Collected data:
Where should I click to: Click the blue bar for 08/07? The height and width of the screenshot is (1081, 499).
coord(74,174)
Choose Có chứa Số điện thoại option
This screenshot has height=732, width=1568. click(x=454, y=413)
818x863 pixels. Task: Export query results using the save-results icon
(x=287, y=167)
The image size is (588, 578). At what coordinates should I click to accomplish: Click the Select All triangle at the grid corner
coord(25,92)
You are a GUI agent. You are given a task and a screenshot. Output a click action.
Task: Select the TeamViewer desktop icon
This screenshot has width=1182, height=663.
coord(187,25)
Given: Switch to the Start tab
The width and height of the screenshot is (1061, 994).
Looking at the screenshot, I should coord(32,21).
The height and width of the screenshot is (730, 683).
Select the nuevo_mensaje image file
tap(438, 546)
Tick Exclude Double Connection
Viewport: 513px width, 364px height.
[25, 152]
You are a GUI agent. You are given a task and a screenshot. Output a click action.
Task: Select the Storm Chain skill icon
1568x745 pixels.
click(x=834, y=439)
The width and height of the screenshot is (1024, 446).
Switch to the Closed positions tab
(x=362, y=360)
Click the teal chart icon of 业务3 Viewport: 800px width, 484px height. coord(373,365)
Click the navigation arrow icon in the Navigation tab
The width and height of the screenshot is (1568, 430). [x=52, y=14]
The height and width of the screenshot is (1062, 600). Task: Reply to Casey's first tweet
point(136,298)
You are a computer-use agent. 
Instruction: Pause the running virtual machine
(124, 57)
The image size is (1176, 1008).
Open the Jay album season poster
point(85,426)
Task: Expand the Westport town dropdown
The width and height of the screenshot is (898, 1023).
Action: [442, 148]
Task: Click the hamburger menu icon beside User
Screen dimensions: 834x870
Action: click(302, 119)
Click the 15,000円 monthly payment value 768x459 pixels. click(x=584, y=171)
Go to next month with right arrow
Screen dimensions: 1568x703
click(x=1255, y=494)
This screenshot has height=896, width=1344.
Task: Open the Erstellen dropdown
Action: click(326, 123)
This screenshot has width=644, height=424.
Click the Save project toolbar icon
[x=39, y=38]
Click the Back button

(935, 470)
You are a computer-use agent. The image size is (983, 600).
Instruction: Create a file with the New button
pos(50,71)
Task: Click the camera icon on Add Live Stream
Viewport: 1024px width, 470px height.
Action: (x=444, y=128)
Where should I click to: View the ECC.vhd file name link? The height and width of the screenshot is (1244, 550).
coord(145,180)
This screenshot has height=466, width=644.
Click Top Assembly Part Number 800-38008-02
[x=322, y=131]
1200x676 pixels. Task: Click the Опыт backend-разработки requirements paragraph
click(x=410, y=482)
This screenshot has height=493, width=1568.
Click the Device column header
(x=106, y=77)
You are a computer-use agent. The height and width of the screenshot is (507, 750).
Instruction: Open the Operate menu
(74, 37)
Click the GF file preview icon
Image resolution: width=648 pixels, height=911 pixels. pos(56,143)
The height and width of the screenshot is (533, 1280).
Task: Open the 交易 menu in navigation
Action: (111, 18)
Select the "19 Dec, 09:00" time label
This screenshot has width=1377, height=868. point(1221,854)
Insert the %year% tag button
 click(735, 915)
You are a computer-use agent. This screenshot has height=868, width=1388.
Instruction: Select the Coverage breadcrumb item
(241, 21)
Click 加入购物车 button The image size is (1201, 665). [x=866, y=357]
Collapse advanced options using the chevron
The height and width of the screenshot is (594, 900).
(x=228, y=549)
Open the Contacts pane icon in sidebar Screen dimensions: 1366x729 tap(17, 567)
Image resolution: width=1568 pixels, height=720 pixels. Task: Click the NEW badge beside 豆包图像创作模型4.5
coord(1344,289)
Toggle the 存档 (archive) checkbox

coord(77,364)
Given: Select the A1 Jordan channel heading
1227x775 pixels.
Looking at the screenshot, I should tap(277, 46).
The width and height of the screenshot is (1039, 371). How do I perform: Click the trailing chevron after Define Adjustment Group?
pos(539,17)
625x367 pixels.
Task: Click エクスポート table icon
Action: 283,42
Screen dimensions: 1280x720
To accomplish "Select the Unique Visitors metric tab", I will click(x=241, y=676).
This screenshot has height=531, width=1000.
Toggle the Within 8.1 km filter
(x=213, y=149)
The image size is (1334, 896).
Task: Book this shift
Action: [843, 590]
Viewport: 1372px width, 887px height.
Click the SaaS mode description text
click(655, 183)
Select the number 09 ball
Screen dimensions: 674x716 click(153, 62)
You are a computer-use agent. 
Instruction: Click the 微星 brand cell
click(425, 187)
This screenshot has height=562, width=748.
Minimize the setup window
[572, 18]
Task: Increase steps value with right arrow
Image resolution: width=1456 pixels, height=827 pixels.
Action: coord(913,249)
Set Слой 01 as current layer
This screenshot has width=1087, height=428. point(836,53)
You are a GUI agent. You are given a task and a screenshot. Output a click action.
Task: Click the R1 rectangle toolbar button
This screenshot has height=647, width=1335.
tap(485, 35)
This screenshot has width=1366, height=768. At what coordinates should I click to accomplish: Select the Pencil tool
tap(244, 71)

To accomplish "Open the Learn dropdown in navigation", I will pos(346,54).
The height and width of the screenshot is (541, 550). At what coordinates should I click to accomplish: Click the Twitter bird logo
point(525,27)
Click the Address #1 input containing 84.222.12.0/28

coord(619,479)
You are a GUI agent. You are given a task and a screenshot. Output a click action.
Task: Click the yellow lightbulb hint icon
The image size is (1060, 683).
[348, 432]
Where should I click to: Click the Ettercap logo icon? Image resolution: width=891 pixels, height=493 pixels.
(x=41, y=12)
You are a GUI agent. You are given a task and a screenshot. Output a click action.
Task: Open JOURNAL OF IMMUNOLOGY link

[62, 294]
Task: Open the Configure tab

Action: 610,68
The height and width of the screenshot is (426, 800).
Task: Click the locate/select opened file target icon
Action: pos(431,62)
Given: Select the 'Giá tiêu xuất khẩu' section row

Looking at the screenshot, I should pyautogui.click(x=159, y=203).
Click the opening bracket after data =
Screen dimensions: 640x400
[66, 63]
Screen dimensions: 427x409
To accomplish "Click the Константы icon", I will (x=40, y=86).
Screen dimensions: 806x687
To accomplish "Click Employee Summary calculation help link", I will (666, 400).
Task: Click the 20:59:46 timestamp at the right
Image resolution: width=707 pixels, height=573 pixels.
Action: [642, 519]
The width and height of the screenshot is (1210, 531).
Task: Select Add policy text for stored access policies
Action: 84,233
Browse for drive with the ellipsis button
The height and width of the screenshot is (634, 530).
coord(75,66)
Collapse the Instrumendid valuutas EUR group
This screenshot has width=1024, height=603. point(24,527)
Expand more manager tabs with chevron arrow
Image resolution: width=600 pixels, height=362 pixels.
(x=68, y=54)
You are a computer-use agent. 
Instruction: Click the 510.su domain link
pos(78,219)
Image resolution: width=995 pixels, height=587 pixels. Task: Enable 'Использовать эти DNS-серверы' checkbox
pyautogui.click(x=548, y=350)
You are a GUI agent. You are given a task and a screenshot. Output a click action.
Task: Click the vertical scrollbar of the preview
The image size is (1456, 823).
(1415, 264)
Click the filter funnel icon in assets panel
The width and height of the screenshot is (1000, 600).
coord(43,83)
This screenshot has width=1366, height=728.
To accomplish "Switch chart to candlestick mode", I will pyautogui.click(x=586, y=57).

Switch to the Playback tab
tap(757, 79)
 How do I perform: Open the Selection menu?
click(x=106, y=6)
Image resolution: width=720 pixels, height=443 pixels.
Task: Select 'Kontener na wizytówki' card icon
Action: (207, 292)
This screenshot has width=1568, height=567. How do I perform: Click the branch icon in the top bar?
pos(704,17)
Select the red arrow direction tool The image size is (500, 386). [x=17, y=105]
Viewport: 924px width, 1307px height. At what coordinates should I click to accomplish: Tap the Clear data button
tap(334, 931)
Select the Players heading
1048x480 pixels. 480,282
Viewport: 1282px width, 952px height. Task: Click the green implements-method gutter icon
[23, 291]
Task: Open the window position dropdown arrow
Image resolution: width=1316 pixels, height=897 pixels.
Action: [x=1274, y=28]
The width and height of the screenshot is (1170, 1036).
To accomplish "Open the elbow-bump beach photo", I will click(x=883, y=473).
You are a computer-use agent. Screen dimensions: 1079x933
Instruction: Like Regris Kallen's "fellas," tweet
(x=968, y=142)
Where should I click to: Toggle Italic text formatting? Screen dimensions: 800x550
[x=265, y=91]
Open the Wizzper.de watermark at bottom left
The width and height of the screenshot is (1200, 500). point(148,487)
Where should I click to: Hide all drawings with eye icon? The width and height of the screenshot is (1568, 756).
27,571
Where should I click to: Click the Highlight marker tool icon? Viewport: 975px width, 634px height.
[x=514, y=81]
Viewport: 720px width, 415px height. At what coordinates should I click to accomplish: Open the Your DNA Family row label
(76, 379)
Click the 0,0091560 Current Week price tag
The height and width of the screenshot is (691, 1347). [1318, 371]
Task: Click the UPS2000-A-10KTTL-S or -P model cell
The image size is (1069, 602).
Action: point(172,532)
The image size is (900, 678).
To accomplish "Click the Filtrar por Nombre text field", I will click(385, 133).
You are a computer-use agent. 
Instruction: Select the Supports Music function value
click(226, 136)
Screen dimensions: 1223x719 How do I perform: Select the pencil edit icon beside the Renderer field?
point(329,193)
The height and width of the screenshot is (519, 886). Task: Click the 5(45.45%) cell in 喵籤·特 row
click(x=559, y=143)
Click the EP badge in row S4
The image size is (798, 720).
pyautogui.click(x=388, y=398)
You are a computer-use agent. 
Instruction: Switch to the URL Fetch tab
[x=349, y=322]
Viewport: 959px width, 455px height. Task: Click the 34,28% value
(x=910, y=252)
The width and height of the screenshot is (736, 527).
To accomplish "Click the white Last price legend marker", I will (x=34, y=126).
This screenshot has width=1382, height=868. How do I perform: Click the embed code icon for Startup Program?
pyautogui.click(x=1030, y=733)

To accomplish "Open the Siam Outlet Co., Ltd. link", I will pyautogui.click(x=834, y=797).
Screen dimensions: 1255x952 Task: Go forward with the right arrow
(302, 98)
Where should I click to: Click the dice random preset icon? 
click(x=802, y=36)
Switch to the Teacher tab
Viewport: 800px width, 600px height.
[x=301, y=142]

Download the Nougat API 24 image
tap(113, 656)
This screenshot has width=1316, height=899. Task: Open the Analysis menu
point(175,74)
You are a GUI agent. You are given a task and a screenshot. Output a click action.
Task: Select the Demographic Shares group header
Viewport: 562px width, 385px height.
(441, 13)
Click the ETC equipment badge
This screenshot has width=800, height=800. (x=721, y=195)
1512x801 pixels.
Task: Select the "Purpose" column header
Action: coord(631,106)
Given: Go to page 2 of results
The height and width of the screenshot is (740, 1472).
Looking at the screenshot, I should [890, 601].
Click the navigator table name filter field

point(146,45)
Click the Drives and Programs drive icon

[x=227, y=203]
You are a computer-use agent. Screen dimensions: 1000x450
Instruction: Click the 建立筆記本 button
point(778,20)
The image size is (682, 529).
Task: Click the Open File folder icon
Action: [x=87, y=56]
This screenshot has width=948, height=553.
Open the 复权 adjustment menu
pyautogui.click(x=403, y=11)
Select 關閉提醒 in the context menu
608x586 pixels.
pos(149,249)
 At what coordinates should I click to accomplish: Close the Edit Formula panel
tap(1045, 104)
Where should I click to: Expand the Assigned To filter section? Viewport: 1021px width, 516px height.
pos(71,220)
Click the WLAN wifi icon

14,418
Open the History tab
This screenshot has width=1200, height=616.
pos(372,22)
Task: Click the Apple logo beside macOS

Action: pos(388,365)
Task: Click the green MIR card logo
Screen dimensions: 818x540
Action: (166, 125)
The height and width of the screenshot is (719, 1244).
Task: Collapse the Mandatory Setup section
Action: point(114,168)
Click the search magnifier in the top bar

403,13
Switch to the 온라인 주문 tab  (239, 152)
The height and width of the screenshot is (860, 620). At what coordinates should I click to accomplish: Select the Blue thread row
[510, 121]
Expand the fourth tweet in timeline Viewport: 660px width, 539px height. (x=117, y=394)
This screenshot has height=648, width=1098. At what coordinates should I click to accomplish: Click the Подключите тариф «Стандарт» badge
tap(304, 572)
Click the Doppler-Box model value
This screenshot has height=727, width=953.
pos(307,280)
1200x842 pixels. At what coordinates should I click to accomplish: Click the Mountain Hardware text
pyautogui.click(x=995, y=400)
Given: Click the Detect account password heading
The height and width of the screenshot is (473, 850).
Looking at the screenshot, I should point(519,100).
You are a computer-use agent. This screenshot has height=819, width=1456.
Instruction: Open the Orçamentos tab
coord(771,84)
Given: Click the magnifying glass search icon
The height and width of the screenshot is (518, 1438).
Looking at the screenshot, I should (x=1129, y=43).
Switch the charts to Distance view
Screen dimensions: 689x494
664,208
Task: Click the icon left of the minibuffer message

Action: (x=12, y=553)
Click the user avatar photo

=== Directions ===
Once you reach the line with "Task: Click the Apple logo beside macOS" in the data above, copy it and every line after it exactly, up to and including the line with "Switch to the 온라인".

=== Written solution ===
Task: Click the Apple logo beside macOS

Action: pos(388,365)
Task: Click the green MIR card logo
Screen dimensions: 818x540
Action: (166, 125)
The height and width of the screenshot is (719, 1244).
Task: Collapse the Mandatory Setup section
Action: point(114,168)
Click the search magnifier in the top bar

403,13
Switch to the 온라인 주문 tab  (239, 152)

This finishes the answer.